ステーブルコインは、既存の勘定系システムに大きく変更を加えることなく導入でき、金融機関にとって導入コストが低い一方、国や地域ごとの規制を個別検討する必要や、保有者への付利ができないことが課題として挙げられている。
トークン化預金は、リアルタイムな銀行勘定系との連携が求められるため、導入コストが大きい一方、法的整理がグローバルでも比較的容易で、各国での展開が実現しやすい。また、銀行預金として付利ができるという特徴がある。
■トークン化預金関連株の2026年の注目材料
・7182ゆうちょ銀行:2026年度中にトークン化預金の取扱い開始を検討
ゆうちょ銀行は、2025年9月にディーカレットDCPが提供するプラットフォームを利用し、2026年度中を目途にトークン化預金の取扱いを開始することを検討していると発表した。NFTやセキュリティトークンの取引に連動する決済手段の提供開始を検討している。
■トークン化預金関連株の注目トピック
・8377ほくほくFG:27年度中のサービス開始を目指す
ほくほくフィナンシャルグループの北陸銀行とディーカレットDCPは、2026年6月16日、ディーカレットDCPが提供する「DCJPYネットワーク」を活用したデジタル通貨決済事業の検討で基本合意書を締結したと発表した。銀行預金をデジタル化した「トークン化預金」の特性を最大限活用し、送金業務の事務負担軽減や特定商圏での利便性向上を図り、地域経済の生産性向上に寄与することを目指す。2027年度中のサービス開始を目標とする。

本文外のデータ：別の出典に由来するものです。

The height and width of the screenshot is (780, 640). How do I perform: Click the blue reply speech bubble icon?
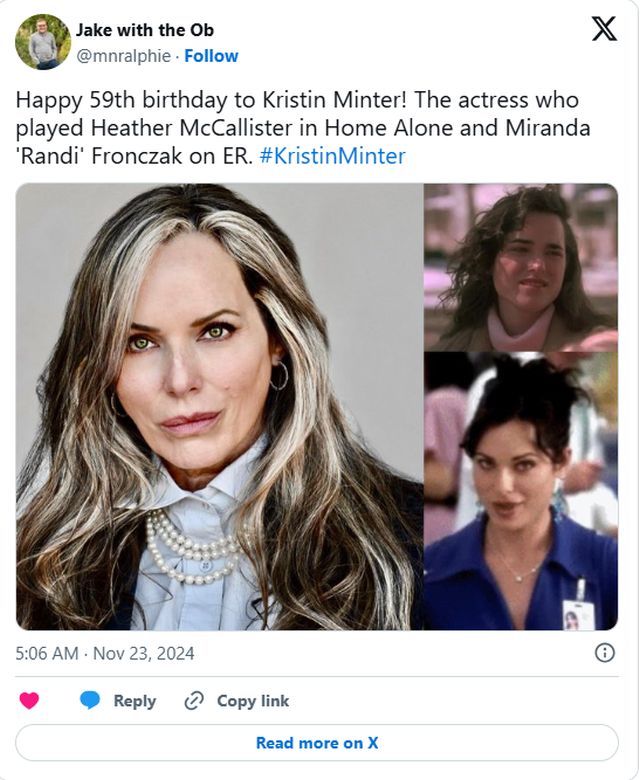pyautogui.click(x=90, y=701)
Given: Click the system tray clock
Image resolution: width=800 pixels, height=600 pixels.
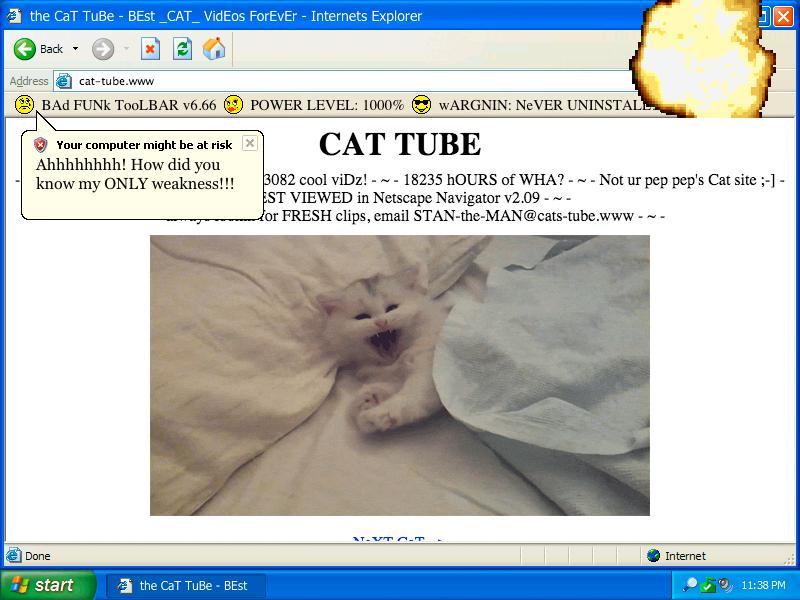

・6501日立製作所:トークン化預金を活用し、企業間取引を自動化する実証実験に成功
日立製作所は、2026年5月にトークン化預金を活用し、企業間取引における受発注から決済、会計まで一連の業務プロセスを自動化する実証実験に成功したと発表した。インボイスチェーン分科会の参加企業を中心とする9社が共同実施した実証実験で、日立製作所はブロックチェーンを生かし、これらの業務プロセスを統合する共通基盤「インボイスチェーン」の主要機能を開発・提供した。実証実験では、これまで多くの手作業が発生していた経理・財務部門の業務負荷の大幅な軽減と、将来的な完全自動化への可能性を確認したとしている。
・3774インターネットイニシアティブ
ディーカレットは、インターネットイニシアティブが筆頭株主のデジタル通貨事業を展開するフィンテック事業。ゆうちょ銀行のトークン化預金の取扱い開始の検討発表時には、インターネットイニシアティブの株価が+7.23%の2979円と材料視された。
・4499Speee
SPEEEは、2025年11月に子会社のDatachainでブロックチェーン技術を活用したトークン化預金事業を開始すると発表した。トークン化預金の社会実装に向けた技術・制度・運用の検討と実証を進める。